It has been claimed from time to time that the image in each half of the linear BV can be brighter than the image in each half of a conventional BV. Obviously the light in either type of BV is split between the two sides. It is also the case that the conventional BV has two half-intensity full-circles where as the linear BV has two full-intensity half-circles for the exit pupil. I can think of one way in which the linear BV can produce an image that gets around twice the photons. Please correct any mis-statements of what I say below to try to explain how this could occur.
Consider the black circles below as the telescope/eyepiece exit-pupil and the red circles as the entrance pupil of the eye. I'm looking at a case where the eye is not dilating wide enough to take full advantage of the telescope/eyepiece exit pupil. (forgive any non-standard nomenclature).
Relative to the single eyepiece, half the light would be going into each eye for the case of the conventional BV.
But for the case of linear BV, if the same-size entrance pupil of each eye could be positioned to be in the full intensity illuminated half of the half-pupil, then each eye is getting the full intensity light - thus brighter. Another way of thinking about it would be that in this case more light is wasted (not getting into the eye) for the case of the conventional BV as compared to the linear BV.

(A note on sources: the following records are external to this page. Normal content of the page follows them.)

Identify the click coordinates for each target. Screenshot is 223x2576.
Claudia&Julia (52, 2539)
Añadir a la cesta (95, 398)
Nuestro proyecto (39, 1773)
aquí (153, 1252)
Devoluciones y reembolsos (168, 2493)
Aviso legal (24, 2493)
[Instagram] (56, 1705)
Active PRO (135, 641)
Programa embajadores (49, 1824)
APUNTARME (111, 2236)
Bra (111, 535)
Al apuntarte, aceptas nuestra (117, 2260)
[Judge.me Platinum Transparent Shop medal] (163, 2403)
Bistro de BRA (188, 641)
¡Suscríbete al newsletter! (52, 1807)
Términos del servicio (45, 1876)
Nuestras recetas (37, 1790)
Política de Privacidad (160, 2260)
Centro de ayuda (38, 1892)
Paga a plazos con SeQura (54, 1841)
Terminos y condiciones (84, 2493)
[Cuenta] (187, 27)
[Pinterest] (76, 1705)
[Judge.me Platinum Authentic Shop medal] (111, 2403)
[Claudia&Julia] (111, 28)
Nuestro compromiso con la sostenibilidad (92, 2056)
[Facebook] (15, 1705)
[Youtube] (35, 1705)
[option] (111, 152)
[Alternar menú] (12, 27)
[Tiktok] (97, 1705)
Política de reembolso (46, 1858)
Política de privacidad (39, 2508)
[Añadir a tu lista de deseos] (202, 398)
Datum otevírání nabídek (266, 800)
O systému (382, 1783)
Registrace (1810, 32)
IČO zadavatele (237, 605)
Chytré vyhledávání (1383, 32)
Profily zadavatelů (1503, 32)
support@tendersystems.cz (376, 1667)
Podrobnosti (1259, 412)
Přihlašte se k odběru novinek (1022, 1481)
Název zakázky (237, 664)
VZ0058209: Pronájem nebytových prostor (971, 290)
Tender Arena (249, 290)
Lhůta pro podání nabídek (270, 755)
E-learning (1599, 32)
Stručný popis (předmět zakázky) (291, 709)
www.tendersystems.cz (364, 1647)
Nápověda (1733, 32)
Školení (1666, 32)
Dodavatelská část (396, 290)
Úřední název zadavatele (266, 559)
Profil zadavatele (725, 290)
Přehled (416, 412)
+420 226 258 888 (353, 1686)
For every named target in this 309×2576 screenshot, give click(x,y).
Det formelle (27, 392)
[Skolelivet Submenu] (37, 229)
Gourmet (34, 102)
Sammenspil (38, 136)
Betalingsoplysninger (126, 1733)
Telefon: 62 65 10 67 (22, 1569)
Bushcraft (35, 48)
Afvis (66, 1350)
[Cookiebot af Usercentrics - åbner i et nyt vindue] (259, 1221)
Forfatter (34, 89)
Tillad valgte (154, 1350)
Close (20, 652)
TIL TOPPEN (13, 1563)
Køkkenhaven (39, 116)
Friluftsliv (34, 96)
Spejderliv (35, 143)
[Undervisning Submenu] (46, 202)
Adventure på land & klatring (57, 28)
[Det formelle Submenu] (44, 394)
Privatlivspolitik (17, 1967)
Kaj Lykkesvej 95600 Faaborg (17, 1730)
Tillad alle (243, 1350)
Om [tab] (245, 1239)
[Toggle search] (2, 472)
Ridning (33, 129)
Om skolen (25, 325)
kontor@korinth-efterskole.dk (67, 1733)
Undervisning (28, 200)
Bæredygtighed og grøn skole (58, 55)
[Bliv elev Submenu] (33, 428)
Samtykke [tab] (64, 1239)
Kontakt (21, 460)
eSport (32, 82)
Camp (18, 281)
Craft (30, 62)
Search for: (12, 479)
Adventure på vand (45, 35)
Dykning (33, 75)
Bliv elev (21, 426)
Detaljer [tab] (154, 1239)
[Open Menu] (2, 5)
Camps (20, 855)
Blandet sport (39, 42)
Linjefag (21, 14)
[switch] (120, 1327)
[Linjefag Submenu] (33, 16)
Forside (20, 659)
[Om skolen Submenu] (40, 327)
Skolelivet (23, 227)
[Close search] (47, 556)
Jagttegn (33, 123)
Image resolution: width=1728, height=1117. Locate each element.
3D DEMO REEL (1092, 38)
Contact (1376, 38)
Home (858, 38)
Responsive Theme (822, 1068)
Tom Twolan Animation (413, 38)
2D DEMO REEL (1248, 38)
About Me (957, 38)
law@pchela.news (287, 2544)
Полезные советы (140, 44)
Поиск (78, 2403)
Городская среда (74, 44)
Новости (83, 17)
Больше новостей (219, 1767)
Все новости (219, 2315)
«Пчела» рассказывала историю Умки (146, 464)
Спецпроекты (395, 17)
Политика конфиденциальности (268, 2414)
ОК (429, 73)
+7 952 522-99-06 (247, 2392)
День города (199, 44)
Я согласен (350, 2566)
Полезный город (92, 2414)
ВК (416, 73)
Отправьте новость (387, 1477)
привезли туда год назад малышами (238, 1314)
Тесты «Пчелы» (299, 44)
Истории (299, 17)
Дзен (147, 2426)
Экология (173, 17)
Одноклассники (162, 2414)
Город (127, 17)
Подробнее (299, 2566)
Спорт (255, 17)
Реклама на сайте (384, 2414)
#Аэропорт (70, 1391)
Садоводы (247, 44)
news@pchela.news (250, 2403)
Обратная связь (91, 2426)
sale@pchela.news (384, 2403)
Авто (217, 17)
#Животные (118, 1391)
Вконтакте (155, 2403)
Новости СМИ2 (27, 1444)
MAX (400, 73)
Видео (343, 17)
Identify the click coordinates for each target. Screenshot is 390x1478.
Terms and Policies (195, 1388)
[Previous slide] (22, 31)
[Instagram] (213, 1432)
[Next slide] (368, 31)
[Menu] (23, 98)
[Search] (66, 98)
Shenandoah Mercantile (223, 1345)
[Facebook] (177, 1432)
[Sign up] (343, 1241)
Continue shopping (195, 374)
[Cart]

It could be that the tables could be turned with different pupil sizes relative to the telescope/eyepiece pupil.
I have both a linear BV as well as a Williams Optics conventional BV but I don't have the necessary eyepieces to get the exact same magnification in each set-up to do my own experiment. An experiment could be done with a manual camera but I'm not yet set-up for that.
So please correct any flaws in my reasoning above. I'm curious.
(Note that one sees the full image in each eye of the linear when the eye is positioned at the correct distance (like looking through a non-circular keyhole).